W杯カタール大会日本代表発表 ( 2022年11月1日 )

日本代表FW上田綺世
Photo By スポニチ

 最終メンバー発表を前に「サプライズはない」と予想したメディアがあった。わたしも同感だった。

 どうしてどうして。

 まず、早い段階で川島の名前が呼ばれた。個人的には若い谷を抜擢(ばってき)してほしかったが、正GKの座を争う2人にはW杯出場経験がない。精神的な重しとして川島を入れたという判断も理解できる。サプライズ、まるでなし。

 柴崎が入ったのには、正直、少しばかり驚いた。とはいえ、欧州遠征での起用法を見れば、彼が外れると見る方が少数派だろう。実際、前日のスポニチの予想では「有力」とする○が打たれていた。

 ちなみに、前日のスポニチでは7人の選手に「微妙」の△がついているが、その中からは2人の選手が最終メンバーに名を連ねることになった。山根と相馬。個人的には日本代表候補の中でも屈指の考える力、知性を感じさせてくれていた相馬が入ったのはうれしかったが、サプライズというのとは少し違う。そう来たか。そんな感じ。

 布石が打たれたのは南野の名前が呼ばれた時だった。ああやっぱりと思ったわたしは、「これで大迫も確定か」と思った。前線でタメをつくれる大迫がいれば、南野はまた輝ける。多くの専門家がそう見ていたし、何より、先週末の森保監督が視察に訪れたのは、川崎F対神戸の一戦だった。スポニチ予想が大迫に◎を打ったのも、森保監督の行動と無関係ではあるまい。

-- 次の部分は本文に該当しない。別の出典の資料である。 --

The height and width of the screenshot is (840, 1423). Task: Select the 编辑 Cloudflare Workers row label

 ところが、発表が進めど進めど、大迫の名前が呼ばれない。原口の名前も呼ばれない。それどころか、久保の名前まで呼ばれないまま、メンバー発表は最後の一人になってしまった。

 大迫か、原口か、それとも久保か。旗手や古橋の可能性もあった。一昔前であれば、無条件で代表のレギュラーを確約されるキャリアを持った選手たちが、当落線上に立たされていた。

 最後に名前を呼ばれたのは、久保だった。

 軽く放心状態気味になりながら、まずわたしが思ったのは「これで上田の役割が重要になった」ということだった。

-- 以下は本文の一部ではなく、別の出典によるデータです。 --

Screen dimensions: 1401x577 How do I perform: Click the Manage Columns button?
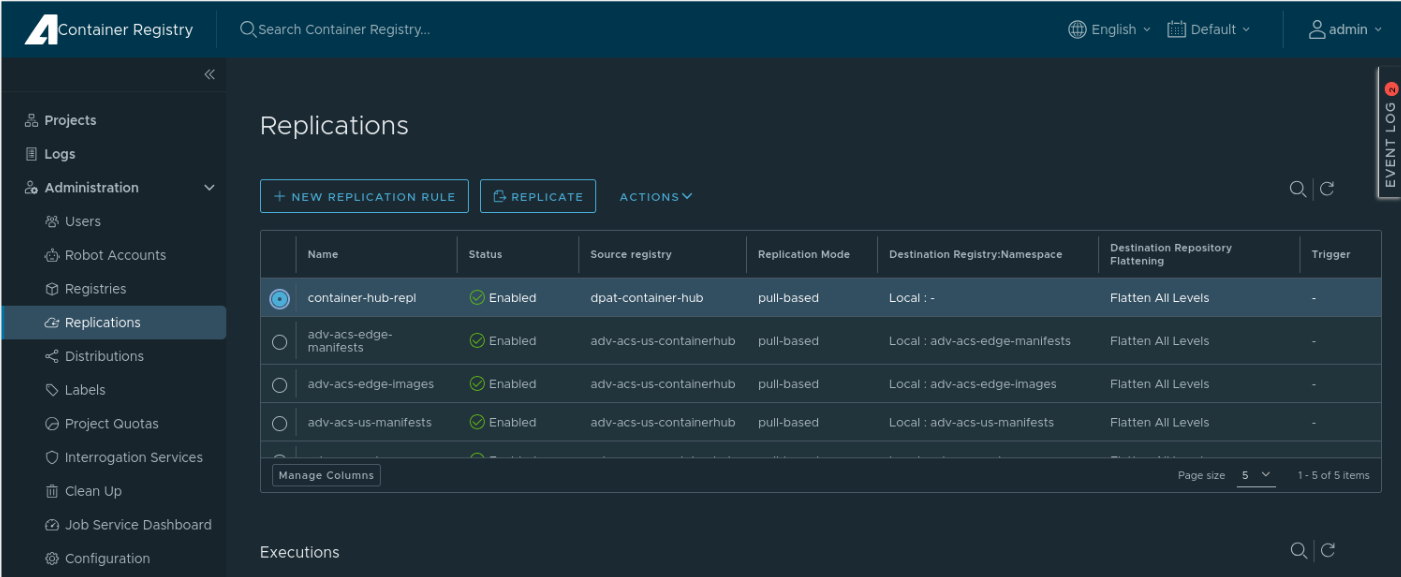326,475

 スペースに飛び出すタイプの選手ばかりだと、南野は持ち味を発揮しにくい。他の選手以上に、相棒との相性が大きな意味を持つ。そして、今回選ばれたメンバーで当てはまりそうなのは、上田しかいない。相手の攻撃の起点をつぶしにいくスタイルには合わないが、自陣から組み立てていくのであれば、上田と南野のコンビが生きてくる可能性はある。

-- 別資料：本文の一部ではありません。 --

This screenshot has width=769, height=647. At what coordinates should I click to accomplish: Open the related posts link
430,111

 従来のW杯であれば、最終メンバーの発表は、シーズンがクラブレベルから代表レベルに切り替わるスイッチでもある。だが、今回は違う。J1は優勝や残留のかかった極めて重要な1試合が残っており、欧州でもリーグ戦は行われる。

 つまり、ここからまたケガ人による入れ替えを強いられることは十分に考えられる。というより、26人全員が何事もなくカタールに入れる可能性の方が、むしろ小さいかもしれない。まだ、すべてが決したわけではない、というのが率直な感想である。

 発表に先立ち、協会の反町技術委員長は「ベスト8以上を目指す」と明言した。ベスト8、ではない。ベスト8以上、である。強敵との戦いを前に、彼らは退路を自ら断った。

 鳥肌が、立った。(スポーツライター)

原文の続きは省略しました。